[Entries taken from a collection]
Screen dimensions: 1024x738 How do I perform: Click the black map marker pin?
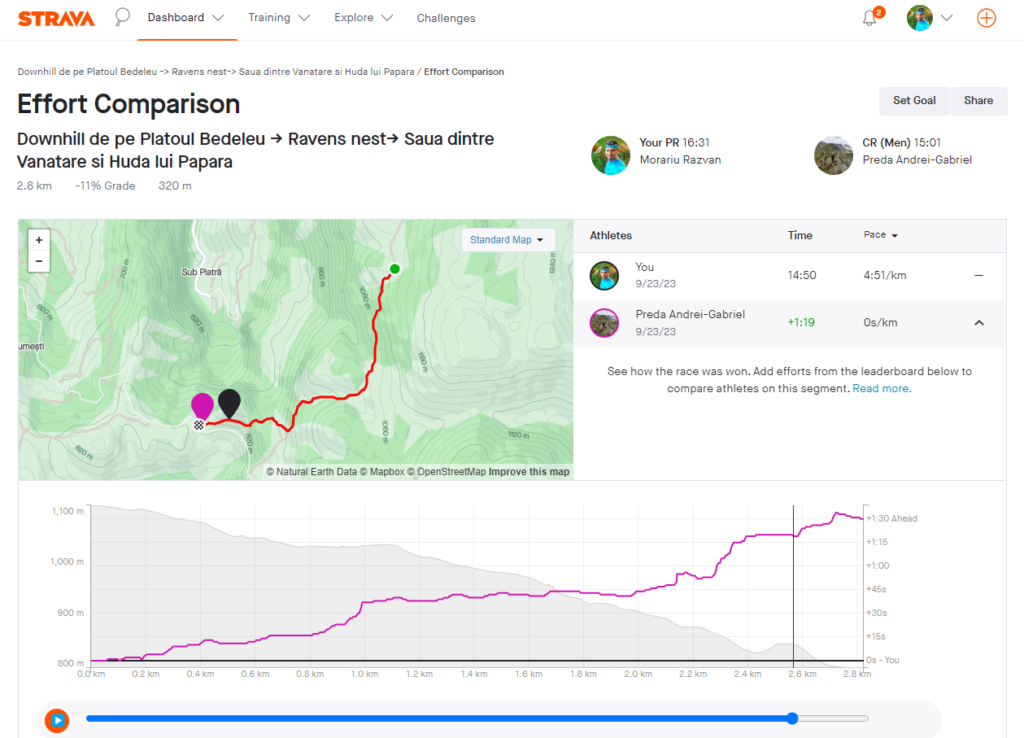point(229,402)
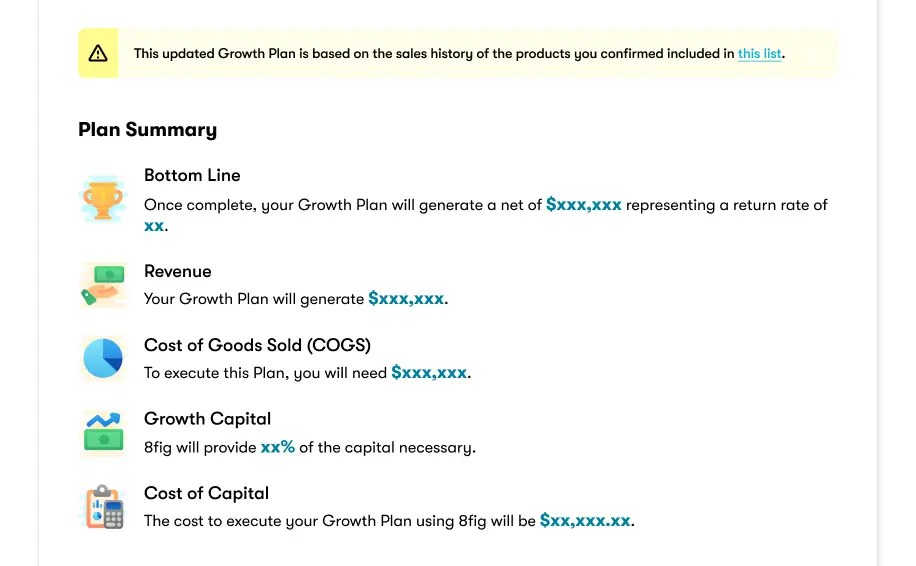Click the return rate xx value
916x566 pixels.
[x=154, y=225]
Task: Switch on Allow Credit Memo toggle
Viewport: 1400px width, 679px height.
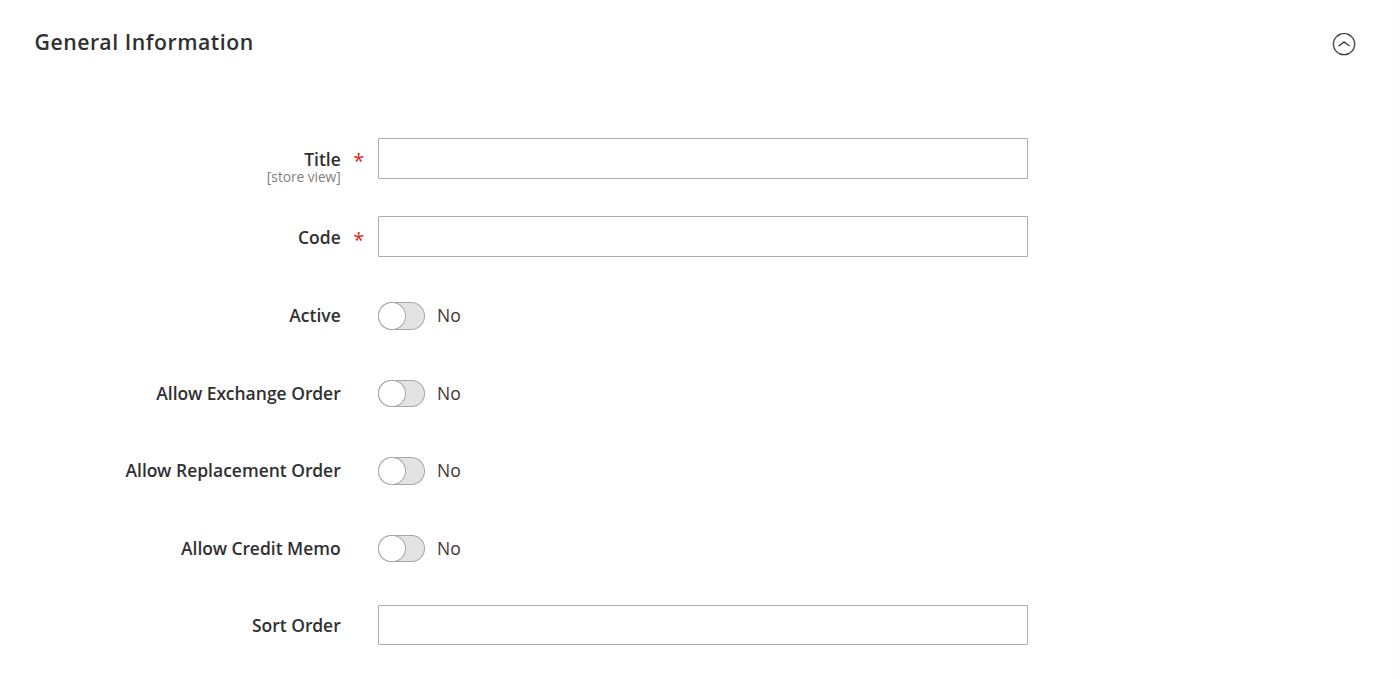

- **WORK INSTRUCTIONS**
Return every line above exactly, omitting images.

- **EXERCISE SOLUTION**
Screen dimensions: 1024x738 How do I perform: Click the black map marker pin?
point(229,402)
Click the return rate xx value
916x566 pixels.
[x=154, y=225]
Task: Switch on Allow Credit Memo toggle
Viewport: 1400px width, 679px height.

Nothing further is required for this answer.